Tuesday, September 11, 2018

'Free Desultory Reading'

“As often as I was tolerably exempt from danger and pain, reading, free desultory reading, was the employment and comfort of my solitary hours.”

Desultory is too often used pejoratively, as though a diagnosis of attention deficit disorder were pending. We can read it that way, no question, but not always. The word is rooted in the Latin dēsultor, meaning leaper or vaulter (OED), which has entered English furtively as a noun and means “circus horse-leaper.” That implies grace, discipline, strength. Read the first OED definition of desultory and see how it mutates: “Skipping about, jumping or flitting from one thing to another; irregularly shifting, devious; wavering, unsteady.” A butterfly flits, purposefully. Watch one moving from flower to flower, probing for nectar. Butterflies have evolved a proboscis resembling a coiled, retractable straw. Their flitting is methodical, not superficial.

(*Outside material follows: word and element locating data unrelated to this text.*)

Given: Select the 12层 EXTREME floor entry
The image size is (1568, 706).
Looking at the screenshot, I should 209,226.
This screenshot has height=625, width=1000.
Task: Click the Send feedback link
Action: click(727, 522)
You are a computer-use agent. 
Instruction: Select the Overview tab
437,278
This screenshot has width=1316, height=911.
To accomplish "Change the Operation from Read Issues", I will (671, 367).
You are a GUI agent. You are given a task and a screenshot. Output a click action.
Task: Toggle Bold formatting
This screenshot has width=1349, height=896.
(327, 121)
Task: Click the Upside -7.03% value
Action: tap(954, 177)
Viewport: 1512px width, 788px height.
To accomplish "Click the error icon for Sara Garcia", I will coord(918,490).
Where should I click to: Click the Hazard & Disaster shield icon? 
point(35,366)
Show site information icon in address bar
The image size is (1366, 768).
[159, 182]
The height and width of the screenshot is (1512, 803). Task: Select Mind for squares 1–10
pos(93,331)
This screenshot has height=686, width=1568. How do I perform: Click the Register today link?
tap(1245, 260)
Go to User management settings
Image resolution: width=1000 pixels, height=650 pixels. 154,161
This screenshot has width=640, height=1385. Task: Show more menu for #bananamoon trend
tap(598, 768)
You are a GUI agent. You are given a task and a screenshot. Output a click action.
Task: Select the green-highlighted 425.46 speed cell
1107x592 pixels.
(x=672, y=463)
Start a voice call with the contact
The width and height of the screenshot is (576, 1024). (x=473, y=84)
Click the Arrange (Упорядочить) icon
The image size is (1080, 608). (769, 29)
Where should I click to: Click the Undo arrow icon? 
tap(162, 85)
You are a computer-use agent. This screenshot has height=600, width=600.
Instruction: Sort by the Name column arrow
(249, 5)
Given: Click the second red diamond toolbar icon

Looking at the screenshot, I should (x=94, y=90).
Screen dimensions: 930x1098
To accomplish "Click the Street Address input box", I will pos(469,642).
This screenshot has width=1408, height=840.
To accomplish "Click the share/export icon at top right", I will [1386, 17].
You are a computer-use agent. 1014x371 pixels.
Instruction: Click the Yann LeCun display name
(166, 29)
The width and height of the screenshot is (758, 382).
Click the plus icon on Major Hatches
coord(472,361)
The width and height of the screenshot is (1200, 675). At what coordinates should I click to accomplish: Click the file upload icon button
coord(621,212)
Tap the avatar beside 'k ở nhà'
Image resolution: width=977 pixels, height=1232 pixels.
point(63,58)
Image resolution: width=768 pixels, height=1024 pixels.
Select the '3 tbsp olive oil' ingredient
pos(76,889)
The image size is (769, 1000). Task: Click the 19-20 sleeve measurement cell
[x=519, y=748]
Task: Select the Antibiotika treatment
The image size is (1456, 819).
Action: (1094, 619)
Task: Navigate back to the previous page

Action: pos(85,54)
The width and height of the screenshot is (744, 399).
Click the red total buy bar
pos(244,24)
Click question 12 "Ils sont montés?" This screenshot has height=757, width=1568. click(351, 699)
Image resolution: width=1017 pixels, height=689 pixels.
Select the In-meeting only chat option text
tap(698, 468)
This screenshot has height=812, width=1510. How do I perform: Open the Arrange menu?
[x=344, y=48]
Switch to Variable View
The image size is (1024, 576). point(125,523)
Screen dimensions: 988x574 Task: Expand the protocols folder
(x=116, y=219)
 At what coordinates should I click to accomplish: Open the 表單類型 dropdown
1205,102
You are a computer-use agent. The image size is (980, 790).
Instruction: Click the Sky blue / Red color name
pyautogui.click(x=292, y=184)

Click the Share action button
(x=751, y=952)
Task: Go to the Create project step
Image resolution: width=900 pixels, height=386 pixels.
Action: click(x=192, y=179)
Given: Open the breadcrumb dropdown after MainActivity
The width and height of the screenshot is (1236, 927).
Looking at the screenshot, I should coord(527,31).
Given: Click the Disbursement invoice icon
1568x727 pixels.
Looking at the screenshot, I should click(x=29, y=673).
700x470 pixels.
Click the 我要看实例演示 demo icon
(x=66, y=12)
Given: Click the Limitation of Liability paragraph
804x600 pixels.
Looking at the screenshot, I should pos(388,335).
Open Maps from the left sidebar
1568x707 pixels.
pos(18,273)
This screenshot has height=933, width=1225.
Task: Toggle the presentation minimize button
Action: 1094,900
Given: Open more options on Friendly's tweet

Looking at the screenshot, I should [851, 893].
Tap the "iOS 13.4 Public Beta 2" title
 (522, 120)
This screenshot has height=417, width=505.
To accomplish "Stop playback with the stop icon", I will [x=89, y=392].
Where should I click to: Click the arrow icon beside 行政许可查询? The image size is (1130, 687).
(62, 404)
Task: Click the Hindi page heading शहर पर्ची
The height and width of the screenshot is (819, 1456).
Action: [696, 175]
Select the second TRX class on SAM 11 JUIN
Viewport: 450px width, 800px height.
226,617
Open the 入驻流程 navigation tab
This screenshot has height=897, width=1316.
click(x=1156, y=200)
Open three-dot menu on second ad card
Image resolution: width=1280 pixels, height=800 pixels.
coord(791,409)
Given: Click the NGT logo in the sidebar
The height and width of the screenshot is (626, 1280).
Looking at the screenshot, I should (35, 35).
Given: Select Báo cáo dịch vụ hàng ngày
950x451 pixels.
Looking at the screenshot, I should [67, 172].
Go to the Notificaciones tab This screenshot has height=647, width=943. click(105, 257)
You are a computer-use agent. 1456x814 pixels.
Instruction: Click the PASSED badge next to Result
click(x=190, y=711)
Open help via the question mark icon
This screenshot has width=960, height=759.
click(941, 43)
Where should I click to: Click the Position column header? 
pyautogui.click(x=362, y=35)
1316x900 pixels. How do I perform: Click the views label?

Flitting among books is what some of us do every day. Sometimes the flitting is pragmatic – consulting a dictionary or other reference work. More often, we have several books going simultaneously, and one book inevitably leads to others. I had an obsessive friend who couldn’t read without tracking down every new word or allusion as he encountered. He was a very slow but knowledgeable reader. It’s Borgesian whimsy to imagine all books ultimately meshing into one big book.

The passage quoted at the top is from Edward Gibbon’s posthumously published Memoirs of My Life and Writings (1796), and refers to his time at Westminster School as a boy. “Free desultory reading” is not a failing but an ideal to strive after.